▶ KUTIPAN DOKUMEN:
_ _ _ _ _
Jika ini terjadi jangka panjang, tentu akan mempengaruhi pertumbuhan
dan kualitas hidup rakyat.
Akar Masalah: Kebijakan ala Kapitalisme Liberal
Penyebab gejolak harga kedelai (dan bahan pangan lainnya) adalah
sama: produksi dalam negeri rendah/tidak cukup dan kegagalan pemerintah
menjaga kestabilan harga.
Hingga tahun 1998 harga kedelai cukup stabil. Keadaan berubah pasca
reformasi 1998, sejak Pemerintah tunduk kepada IMF. Subsidi di bidang
pertanian dikurangi, pembangunan pertanian melambat, liberalisasi pasar
diberlakukan dan peran Bulog dikebiri.
Akibatnya, produksi kedelai terus mengalami penurunan. Akibat
pengurangan subsidi, berbagai fasilitas dan dukungan kepada petani makin
kecil bahkan hilang, biaya produksi terus naik. Teknologi dan teknik
budidaya tidak mengalami kemajuan sehingga produktivitas tidak naik,
bahkan turun. Pada saat yang sama, kran impor dibuka lebar-lebar,
sehingga kedelai impor pun membanjiri pasar dalam negeri. Menanam
kedelai tidak lagi menarik dan menguntungkan bagi petani. Akibatnya
produksi kedelai turun drastis. Pada saat swasembada tahun 1992,
produksi kedelai mencapai 1,87 juta ton dari luas lahan sekitar 1,8 juta
hektar. Jumlah itu terus menyusut dan kini hanya sekitar 600 ribu
hektar dengan produksi 700-800 ribu ton. Sementara, kebutuhan kedelai
nasional diperkirakan mencapai 2,5 juta ton. Kurangnya, sekitar 1,8 juta
ton dipenuhi dari impor.
Program Swasembada: Isapan Jempol
Program swasembada kedelai dicanangkan 2009 dengan harapan tercapai
tahun 2014. Namun agaknya hanya akan menjadi isapan jempol. Untuk
swasembada diperlukan tambahan lahan hingga 500 ribu hektar. Saat ini
menurut Kementerian Pertanian yang terealisasi baru 80 ribu hektar.
Potensi perluasan lahan memang ada. Data BPN ada sekitar 7,2 juta
hektar lahan terlantar, dan 2,1 juta hektar di antaranya layak untuk
pertanian. Masalahnya, lahan itu dikuasai banyak pihak dan di bawah
kewenangan departemen lain. Instrumen hukum untuk memaksa lahan
terlantar itu agar bisa dihidupkan tidak ada. Koordinasi antar lembaga
dan instansi juga lemah, bahkan justru jadi bagian dari problem. Semua
itu, masih ditambah tidak adanya keberpihakan yang jelas dan tidak ada
peningkatan dukungan dan fasilitas kepada petani.
_ _ _ _ _
▶ SOAL 1:
Jawablah pertanyaan berikut berdasarkan kutipan tentang kedelai.
(a) Berapa produksi kedelai pada saat swasembada tahun 1992?
(b) Pada tahun berapa program swasembada kedelai dicanangkan?
(c) Menurut data BPN, berapa luas lahan terlantar yang layak untuk pertanian?
▶ SOAL 2:
Teruskan kutipan tentang kedelai mulai dari kalimat sesudah kalimat terakhirnya.

▶ BARIS DATA:
_ _ _ _ _
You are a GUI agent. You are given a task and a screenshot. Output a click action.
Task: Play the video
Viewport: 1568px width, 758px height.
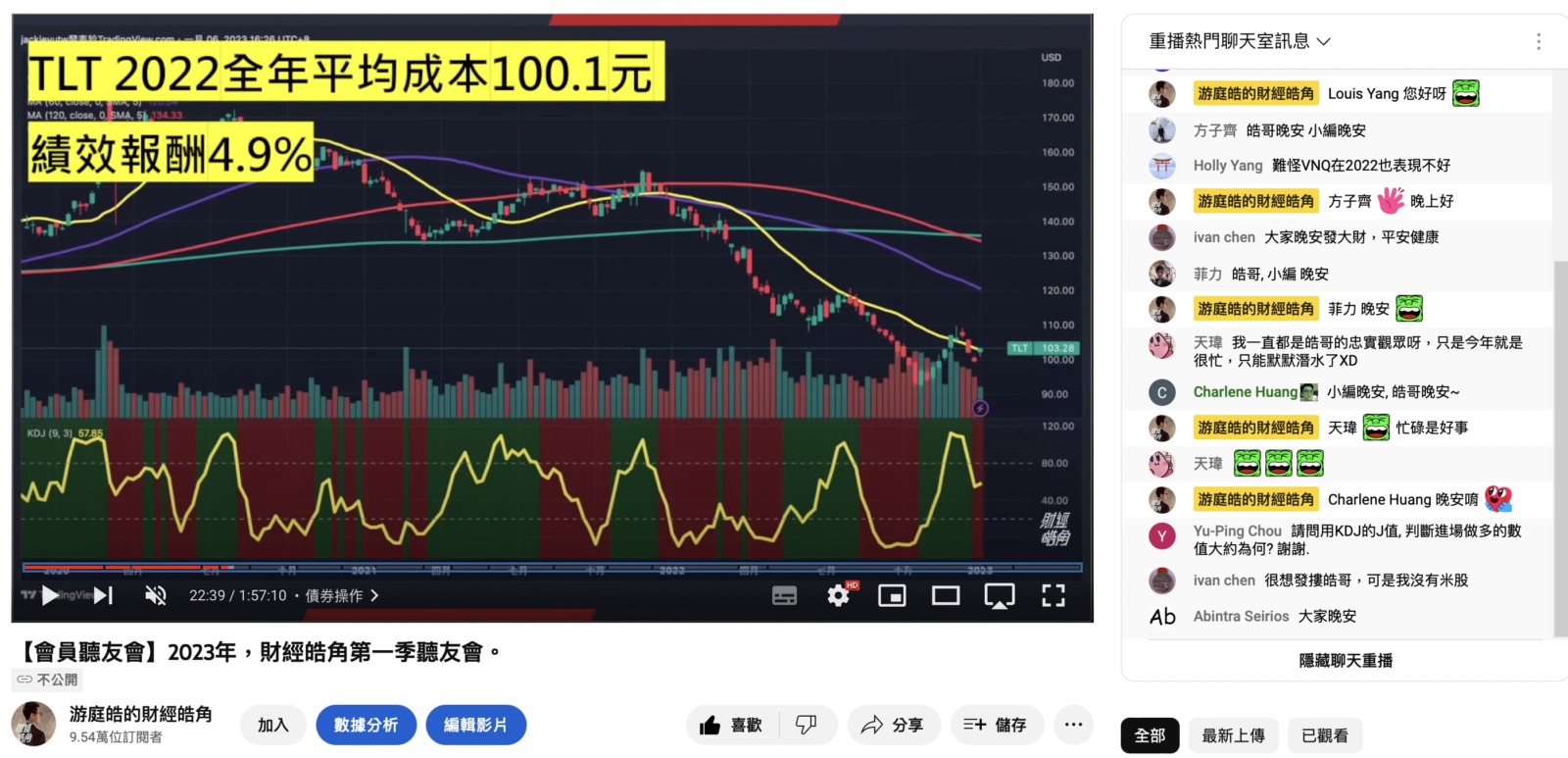pos(51,595)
_ _ _ _ _
▶ JAWABAN 1:
(a) 1,87 juta ton.
(b) 2009.
(c) Sekitar 2,1 juta hektar.

▶ JAWABAN 2:
Permainan Kartel
Lonjakan harga kedelai saat ini bukan karena kenaikan harga
internasional. Menurut direktur INDEF Enny Sri Hartati (10/9), data FAO
dan Departemen Perdagangan Amerika Serikat menunjukkan tren harga
kedelai justru menurun. Pada Juli 2013 harga USD 577 per ton, dan
memasuki Agustus, harga menjadi USD 523 per ton. Aneh, harga di pasar
internasional turun, harga di dalam negeri justru melonjak, padahal
kedelainya impor.
Melemahnya nilai rupiah, juga tidak begitu berpengaruh. Meski rupiah
melemah terhadap dolar, harga kedelai dalam dolar di pasar internasional
juga turun. Lonjakan harga juga bukan karena permintaan dalam negeri
melonjak. Lonjakan harga itu diduga kuat karena permainan kartel,
masuknya pasokan lambat akibat kebijakan yang terlambat, dan kegagalan
kebijakan mengelola stok.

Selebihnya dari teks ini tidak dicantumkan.